— Task list —
- A) Answer these questions from the forum thread about CP/M 2.2 disk sectors:
(i) What kind of computer is the hard drive being attached to?
(ii) According to the first post, what is the size of the total-sectors-per-track field in the Disk Parameter Block?
(iii) According to the reply, what disk size does the 16-bit block number limit CP/M 2.2 to?
- B) In the forum thread about CP/M 2.2 disk sectors, list every size figure stated in a byte unit (bytes, MB or GB).
- C) Write the next part of the forum reply about CP/M 2.2 disk size limits, continuing after its final sentence.

— Selected extract —

.....

7 Feb
2008
7 Feb
'08
2:59 p.m.
Date: Fri, 08 Feb 2008 01:43:37 +1030
From: Alexis
I'm attaching a hard drive to my 8080 computer and
there seems to be
something about the way the sector translation works that's caught my
attention. Before I go wasting my time trying to figure it out myself I'll
ask here because there's going to be someone who knows (it's 1:30am and
I'm feeling a little lazy).
Another thing is that the total sectors per track in
the Disk Parameter
Block is a 16-bits, not 8-bits.
Apologies if this has been discussed and I've missed it. (Perhaps
someone can provide a link if it has been)
I'll confine my answer to CP/M 2.2, since that's probably what you're
working with.
There's lots of 16-bit arithmetic in CP/M 2.2--in particular, the 128-
byte block number is maintained as a 16-bit value. This limits the
size of a disk to 65536 128-byte records or 8MB. Yes, you can have a
single track with 65535 sectors on it or 65535 tracks with a a single
sector on each. In theory, the maximum disk size should be about 1GB
(DRM=65535 and BSH=7).

.....

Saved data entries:
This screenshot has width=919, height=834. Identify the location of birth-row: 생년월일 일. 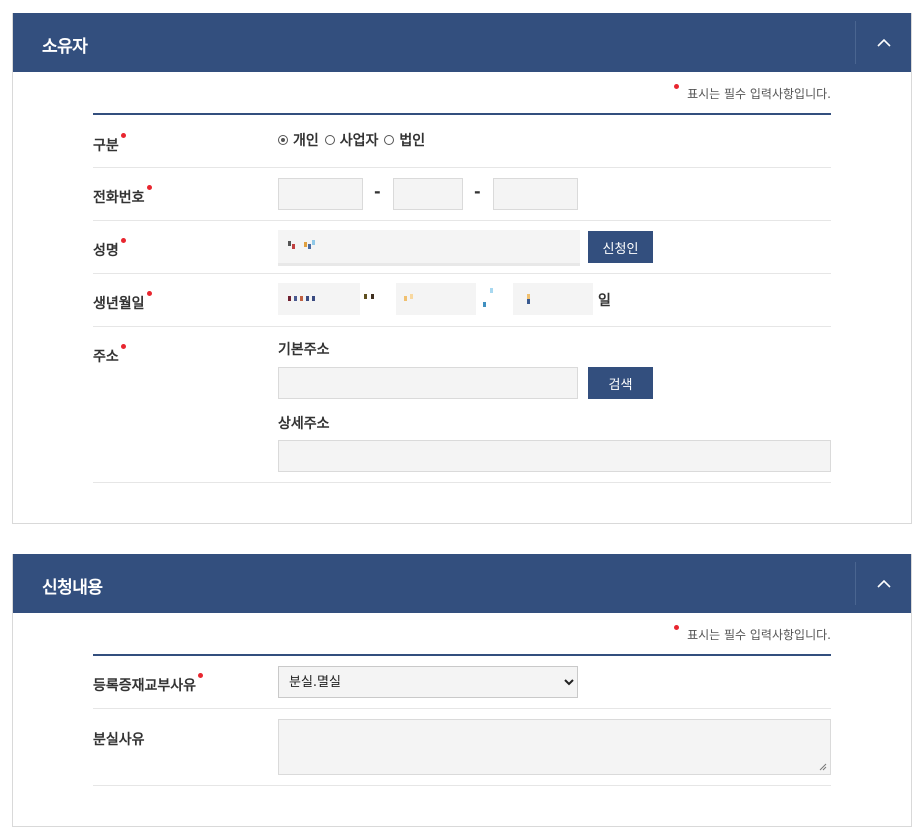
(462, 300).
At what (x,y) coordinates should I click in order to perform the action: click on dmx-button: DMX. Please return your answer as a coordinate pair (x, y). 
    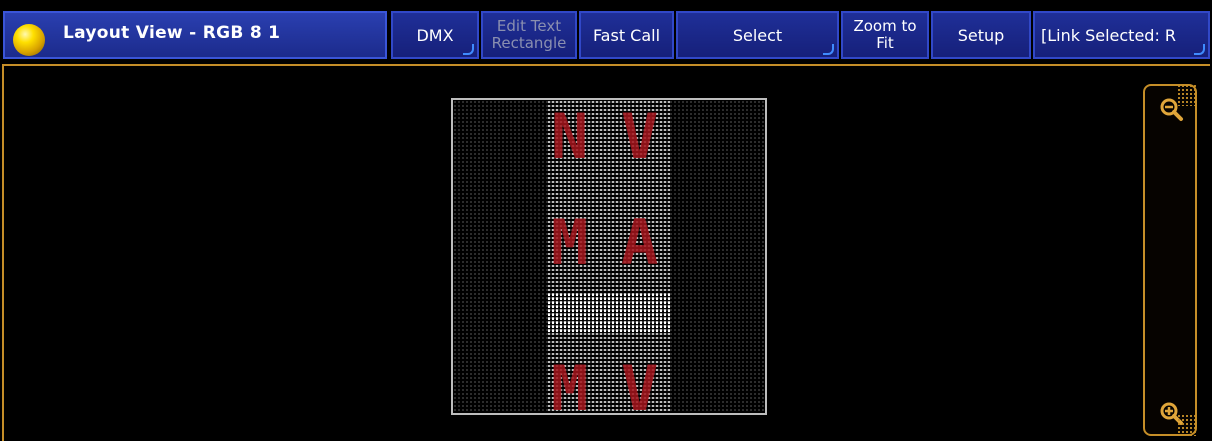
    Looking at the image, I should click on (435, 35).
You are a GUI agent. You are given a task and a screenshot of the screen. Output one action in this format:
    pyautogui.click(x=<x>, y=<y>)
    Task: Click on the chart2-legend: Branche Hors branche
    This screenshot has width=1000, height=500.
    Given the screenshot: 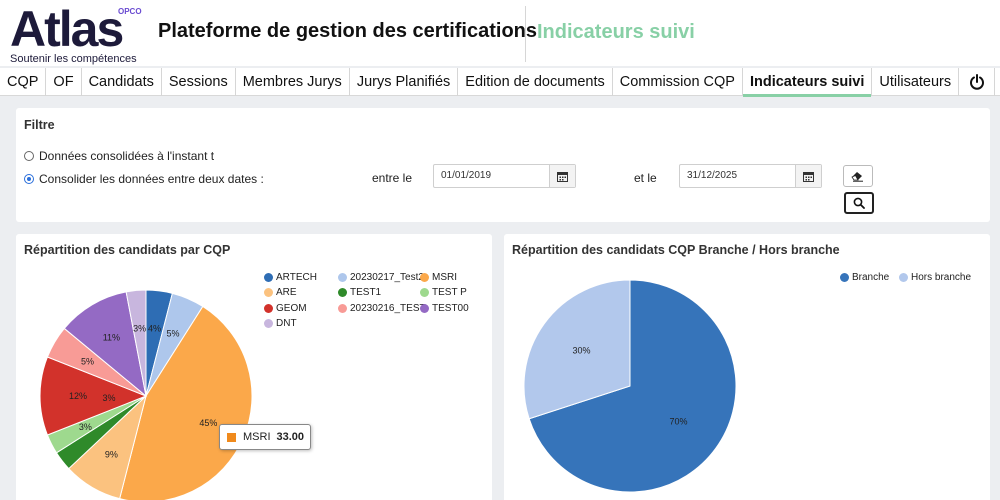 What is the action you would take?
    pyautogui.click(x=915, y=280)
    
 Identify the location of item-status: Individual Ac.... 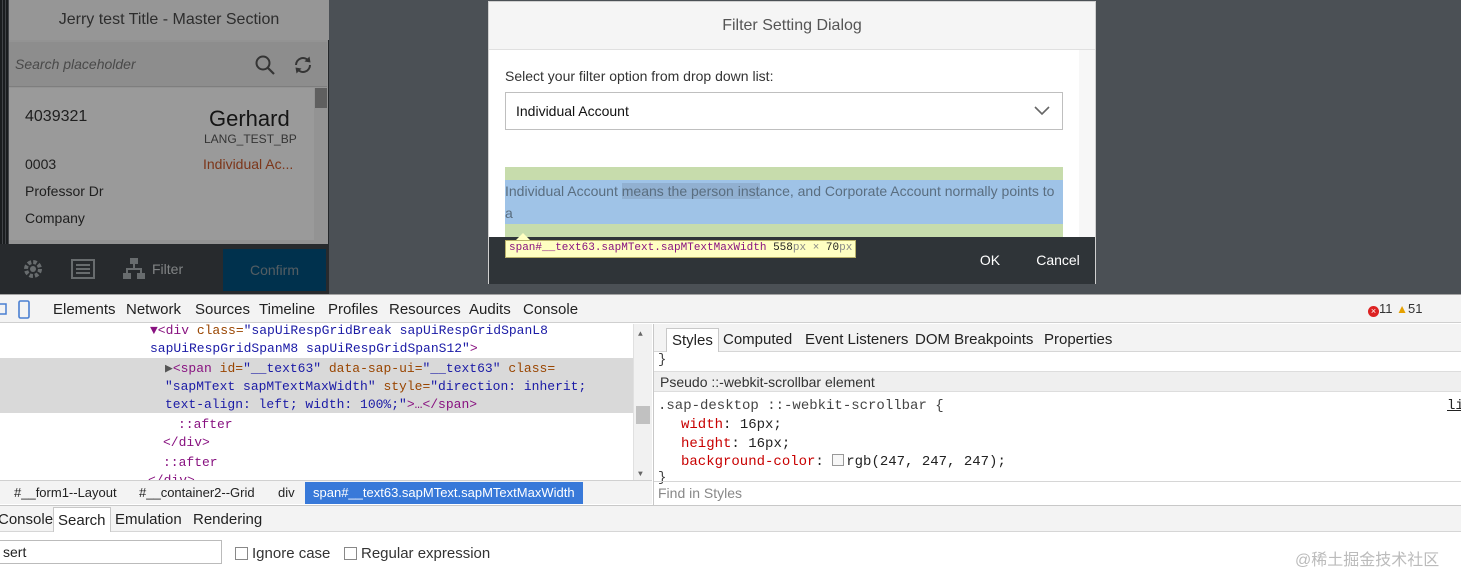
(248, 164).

.....

— Answer section —
- A)
(i) An 8080 computer.
(ii) 16 bits, not 8 bits.
(iii) 65536 128-byte records, or 8MB.

- B)
- 128-byte
- 8MB
- 1GB

- C)
Check it out for yourself in the source at:
http://www.cpm.z80.de/source.html
Note that CP/M 2.2 contains no division routines in its sector and
track computation--the block-to-track-and-sector translation is
handled by repetitive subtraction. There is a little bit of code to
reduce the burden of this by using the last translated block number
to compute the next, though I wonder how many cycles are saved in
practice.
Hope this helps.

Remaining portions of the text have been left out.